Minggu, 14 Maret 2021

Asisten RT

Gampang-gampang susah kalo bicara ART (yang bantu-bantu di rumah).

Di jaman yang serba sibuk (suami - istri), tak sempat mengurus rumah dan memasak.

Saya sebetulnya agak kurang srek dengan adanya pembantu di rumah. Satu hal karena pekerjaan rumah bisa dikerjakan sendiri. Lainnya karena tak pernah ada standar jelas untuk pekerjaan ini: gajinya, skillnya, attitudenya, dll.

Tapi apa adaya, ternyata butuh juga. Pada satu titik, kita membutuhkan orang lain untuk mengerjakan sesuatu.

Sebagai orang sedikit introvert, saya tidak terlalu senang dengan kehadiran orang lain di rumah. 

Kami banyak berganti-ganti ART. 

Bukan sombong: hal ini bukan karena perlakuan kami, gaji oke, selow, makanan tak pernah dibedakan, status juga dianggap sama -- mengingat background keluarga kami yang dari kampung dan bukan orang yang kaya awalnya.

Tapi apa lacur. Attitude orang-orang yang bantu-bantu ini sangat jauh. Banyak dikecewakan. Selalu ada drama, yang dimulai pinjem uang, kemudian pulang ga balik lagi -- atau dia ga masuk-masuk.
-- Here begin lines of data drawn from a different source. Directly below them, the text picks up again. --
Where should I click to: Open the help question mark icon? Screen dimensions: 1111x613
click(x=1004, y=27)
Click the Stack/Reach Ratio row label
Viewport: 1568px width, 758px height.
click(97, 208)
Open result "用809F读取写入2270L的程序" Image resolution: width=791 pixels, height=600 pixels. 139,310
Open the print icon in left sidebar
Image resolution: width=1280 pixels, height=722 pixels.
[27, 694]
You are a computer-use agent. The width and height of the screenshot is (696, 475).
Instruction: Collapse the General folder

Kami pernah coba pakai pembantu yang stay (nginep- ambil dari kampung halaman), juga pembantu yang pulang pergi (ambil dari kampung sebelah komplek). Nyatanya, rata-rata begitu.

Awal-awal rajin. Bulan selanjutnya mulai pinjem uang. Bulan selanjutnya ogah-ogahan (bagi yang stay, maen hape terus, bagi yang pulang pergi sering ga masuk dengan alasan keperluan keluarga).

Kami hanya bisa mengurut dada. Kami tidak biasa memarahi. Entah kenapa, sudah menjadi bawaaan, kadang empati berlebihan pada pemantu. Tetangga bilang itu dimanfaatkan. Tapi, ya susah, kami biarkan apa adanya.

Saya iseng telisik, kenapa rata2 pembantu begitu. Setidaknya 5-6 pembantu yang pernah kita rekrut (rata-rata usia 20 - 35 tahun).

Hasilnya menarik: suami merokok, tidak bekerja (atau kerja serabutan) dan tetap minta jatah rokok setiap hari; ambil kredit motor, dengan alasan transportasi dia dan suami, yang tentu tiap bulan harus dicicil; arisan di rumah, yang tiap bulan harus dibayar, nantinya untuk beli perlengkapan rumah; ada sebagian yang ambil bank keliling (rentenir), yang awalnya pinjem buat beli keinginan bukan kebutuhan; malah masalah makan, jajan anak, dan kebutuhan harian, tidak pernah menjadi alasan mereka untuk bekerja. Makan dikampung yang penting ada beras, beras rata-rata tersedia, entah ada keluarga yang nyawah, entah karena lingkungan yang selalu ngasih. 

Intinya: keinginan yang hedon, bukan untuk pemenuhan kebutuhan.

Kalo ditilik dari sosiologi, bisa di pahami: pendidikan maksimal smp, nikah muda, lingkungan peralihan dari yang tadinya biasa saja, kemudian tersentuh macam-macam tawaran gaya kota: motor, elektronik, dll.

Pilihan nya: nyambi jadi pembantu. 

Pikiran mereka, asal mau, toh juga mengerjakan pekerjaan sehari-hari. Ketemu majikan yang baik (bisa dimanfaatkan), minimal bisa pinjem uang untuk cicilan, syukur-syukur sampe 6 bulan, minimal 3 bulanlah, yang selanjutnya dia pergi untuk mencari majikan baru.

Agak kesel memang. Tapi, saya lebih tertarik pada fenomena sosiologinya. Secara umum, demikianlah masyarakat tingkat bawah diindonesia. 

Kita kadang terlalu kejauhan bicara tentang politik negara, tapi luput dari hal-hal sederhana.

Mereka hanya di jadikan objek oleh para politisi. Dijadikan hedon, dengan memperluas jurang keinginan, agar butuh dan jadi objek untuk pencoblosan.

Dilain sisi, pendidikan tak menjadi hal penting dan alternatif untuk berkembang.

Ini terjadi di Serang (yang merupakan Kota provinsi), maupun di malingping (notabenenya sebuah kecamatan kecil di kampung halaman).

Demian, setidaknya ini adalah pengalaman yang pernah saya rasakan.